Journal of Applied Physiology ◽

10.1152/japplphysiol.00307.2014 ◽

2014 ◽

Vol 117 (5) ◽

pp. 473-481 ◽

Cited By ~ 22

Author(s):

Joseph W. Duke ◽

Jonathan E. Elliott ◽

Steven S. Laurie ◽

Kara M. Beasley ◽

Tyler S. Mangum ◽

...

Keyword(s):

Preterm Birth ◽

Gas Exchange ◽

Pulmonary Function ◽

Pulmonary Gas Exchange ◽

Peak Oxygen Consumption ◽

Diffusion Capacity ◽

Very Preterm ◽

Arterial Blood ◽

Very Preterm Birth ◽

Breathing Room

Adults with a history of very preterm birth (<32 wk gestational age; PRET) have reduced lung function and significantly lower lung diffusion capacity for carbon monoxide (DLCO) relative to individuals born at term (CONT). Low DLCO may predispose PRET to diffusion limitation during exercise, particularly while breathing hypoxic gas because of a reduced O2 driving gradient and pulmonary capillary transit time. We hypothesized that PRET would have significantly worse pulmonary gas exchange efficiency [i.e., increased alveolar-to-arterial Po2 difference (AaDO2)] during exercise breathing room air or hypoxic gas (FiO2 = 0.12) compared with CONT. To test this hypothesis, we compared the AaDO2 in PRET ( n = 13) with a clinically mild reduction in DLCO (72 ± 7% of predicted) and CONT ( n = 14) with normal DLCO (105 ± 10% of predicted) pre- and during exercise breathing room air and hypoxic gas.

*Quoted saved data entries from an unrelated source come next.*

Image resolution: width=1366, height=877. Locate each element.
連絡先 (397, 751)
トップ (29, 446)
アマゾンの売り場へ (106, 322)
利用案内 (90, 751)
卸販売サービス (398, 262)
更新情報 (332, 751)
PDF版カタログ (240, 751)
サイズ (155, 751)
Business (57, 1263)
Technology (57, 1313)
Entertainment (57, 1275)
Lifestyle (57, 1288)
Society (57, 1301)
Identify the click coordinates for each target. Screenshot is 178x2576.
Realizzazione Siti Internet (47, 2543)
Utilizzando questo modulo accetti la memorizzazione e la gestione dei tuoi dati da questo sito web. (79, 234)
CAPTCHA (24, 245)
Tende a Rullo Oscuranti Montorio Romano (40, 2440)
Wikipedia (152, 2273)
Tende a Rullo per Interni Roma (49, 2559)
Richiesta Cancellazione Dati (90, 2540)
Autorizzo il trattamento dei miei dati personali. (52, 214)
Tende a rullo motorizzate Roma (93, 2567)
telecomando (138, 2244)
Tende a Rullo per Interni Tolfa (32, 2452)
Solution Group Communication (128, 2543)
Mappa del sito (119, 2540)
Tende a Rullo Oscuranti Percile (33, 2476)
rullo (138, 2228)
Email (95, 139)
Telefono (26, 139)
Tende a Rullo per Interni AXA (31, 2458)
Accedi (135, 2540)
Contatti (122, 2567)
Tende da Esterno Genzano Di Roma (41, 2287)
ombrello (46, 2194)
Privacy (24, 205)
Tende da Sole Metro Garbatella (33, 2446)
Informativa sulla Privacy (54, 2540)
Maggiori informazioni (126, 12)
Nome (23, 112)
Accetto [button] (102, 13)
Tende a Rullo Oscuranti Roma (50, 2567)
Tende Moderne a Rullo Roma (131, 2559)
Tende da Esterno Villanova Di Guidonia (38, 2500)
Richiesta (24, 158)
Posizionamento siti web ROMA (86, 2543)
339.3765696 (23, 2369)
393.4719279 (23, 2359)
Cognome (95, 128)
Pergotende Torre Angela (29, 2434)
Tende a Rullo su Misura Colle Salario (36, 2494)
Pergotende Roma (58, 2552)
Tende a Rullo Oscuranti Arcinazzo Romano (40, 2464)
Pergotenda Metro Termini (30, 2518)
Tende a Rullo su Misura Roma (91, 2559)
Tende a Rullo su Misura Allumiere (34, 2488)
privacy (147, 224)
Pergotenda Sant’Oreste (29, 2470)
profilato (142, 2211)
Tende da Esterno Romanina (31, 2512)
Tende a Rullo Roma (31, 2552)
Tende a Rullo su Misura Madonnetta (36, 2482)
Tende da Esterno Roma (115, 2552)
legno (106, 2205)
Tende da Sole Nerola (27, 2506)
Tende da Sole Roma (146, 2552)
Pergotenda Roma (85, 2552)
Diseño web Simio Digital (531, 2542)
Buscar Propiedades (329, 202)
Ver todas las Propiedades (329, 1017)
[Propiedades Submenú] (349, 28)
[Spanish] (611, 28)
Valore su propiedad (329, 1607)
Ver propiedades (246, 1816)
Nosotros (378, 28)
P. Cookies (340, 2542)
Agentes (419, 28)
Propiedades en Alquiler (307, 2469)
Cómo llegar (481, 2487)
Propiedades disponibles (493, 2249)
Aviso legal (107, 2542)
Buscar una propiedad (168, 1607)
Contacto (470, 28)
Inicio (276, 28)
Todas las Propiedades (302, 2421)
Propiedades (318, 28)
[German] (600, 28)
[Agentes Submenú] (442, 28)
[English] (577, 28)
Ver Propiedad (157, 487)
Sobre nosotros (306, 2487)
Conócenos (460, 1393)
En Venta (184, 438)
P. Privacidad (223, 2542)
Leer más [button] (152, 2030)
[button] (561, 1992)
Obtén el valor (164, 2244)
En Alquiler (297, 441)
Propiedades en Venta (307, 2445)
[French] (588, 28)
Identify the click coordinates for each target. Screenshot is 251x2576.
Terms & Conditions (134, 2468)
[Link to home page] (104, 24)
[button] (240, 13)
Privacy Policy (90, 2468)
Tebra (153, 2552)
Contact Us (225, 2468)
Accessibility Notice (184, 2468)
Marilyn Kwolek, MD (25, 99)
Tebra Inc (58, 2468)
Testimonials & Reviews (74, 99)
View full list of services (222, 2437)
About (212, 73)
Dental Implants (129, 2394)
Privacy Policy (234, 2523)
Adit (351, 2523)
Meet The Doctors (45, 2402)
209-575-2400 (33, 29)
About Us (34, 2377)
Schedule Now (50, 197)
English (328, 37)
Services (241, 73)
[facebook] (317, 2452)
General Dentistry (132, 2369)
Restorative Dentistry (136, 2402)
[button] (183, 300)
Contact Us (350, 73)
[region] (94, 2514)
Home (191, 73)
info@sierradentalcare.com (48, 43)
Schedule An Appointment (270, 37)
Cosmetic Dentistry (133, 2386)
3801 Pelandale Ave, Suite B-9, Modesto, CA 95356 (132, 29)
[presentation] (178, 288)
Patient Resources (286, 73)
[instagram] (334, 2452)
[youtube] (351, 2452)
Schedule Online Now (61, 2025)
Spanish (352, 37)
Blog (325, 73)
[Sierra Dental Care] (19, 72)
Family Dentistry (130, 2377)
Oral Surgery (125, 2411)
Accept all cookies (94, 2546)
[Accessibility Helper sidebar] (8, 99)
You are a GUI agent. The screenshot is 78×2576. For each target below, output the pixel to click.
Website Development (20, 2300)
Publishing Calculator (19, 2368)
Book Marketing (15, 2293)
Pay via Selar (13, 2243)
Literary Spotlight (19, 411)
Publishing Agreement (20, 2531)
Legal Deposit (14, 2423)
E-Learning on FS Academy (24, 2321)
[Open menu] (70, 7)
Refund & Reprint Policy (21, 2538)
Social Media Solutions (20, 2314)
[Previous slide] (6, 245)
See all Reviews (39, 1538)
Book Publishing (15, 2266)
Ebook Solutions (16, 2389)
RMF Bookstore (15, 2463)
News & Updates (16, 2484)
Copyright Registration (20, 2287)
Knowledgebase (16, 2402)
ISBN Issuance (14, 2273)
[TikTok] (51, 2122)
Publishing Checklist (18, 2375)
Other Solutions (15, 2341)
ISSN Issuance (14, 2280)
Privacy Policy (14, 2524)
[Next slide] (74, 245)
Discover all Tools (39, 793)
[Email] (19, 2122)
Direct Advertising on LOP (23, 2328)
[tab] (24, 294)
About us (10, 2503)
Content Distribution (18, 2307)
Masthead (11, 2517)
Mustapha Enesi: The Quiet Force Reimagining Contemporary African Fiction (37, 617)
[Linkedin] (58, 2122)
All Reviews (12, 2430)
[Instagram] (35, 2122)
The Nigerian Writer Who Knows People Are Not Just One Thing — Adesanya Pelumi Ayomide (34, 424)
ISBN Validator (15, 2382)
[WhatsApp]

Measurements of temperature-corrected arterial blood gases, and direct measure of O2 saturation (SaO2), were made prior to and during exercise at 25, 50, and 75% of peak oxygen consumption (V̇o2peak) while breathing room air and hypoxic gas. In addition to DLCO, pulmonary function and exercise capacity were significantly less in PRET. Despite PRET having low DLCO, no differences were observed in the AaDO2 or SaO2 pre- or during exercise breathing room air or hypoxic gas compared with CONT. Although our findings were unexpected, we conclude that reduced pulmonary function and low DLCO resulting from very preterm birth does not cause a measureable reduction in pulmonary gas exchange efficiency.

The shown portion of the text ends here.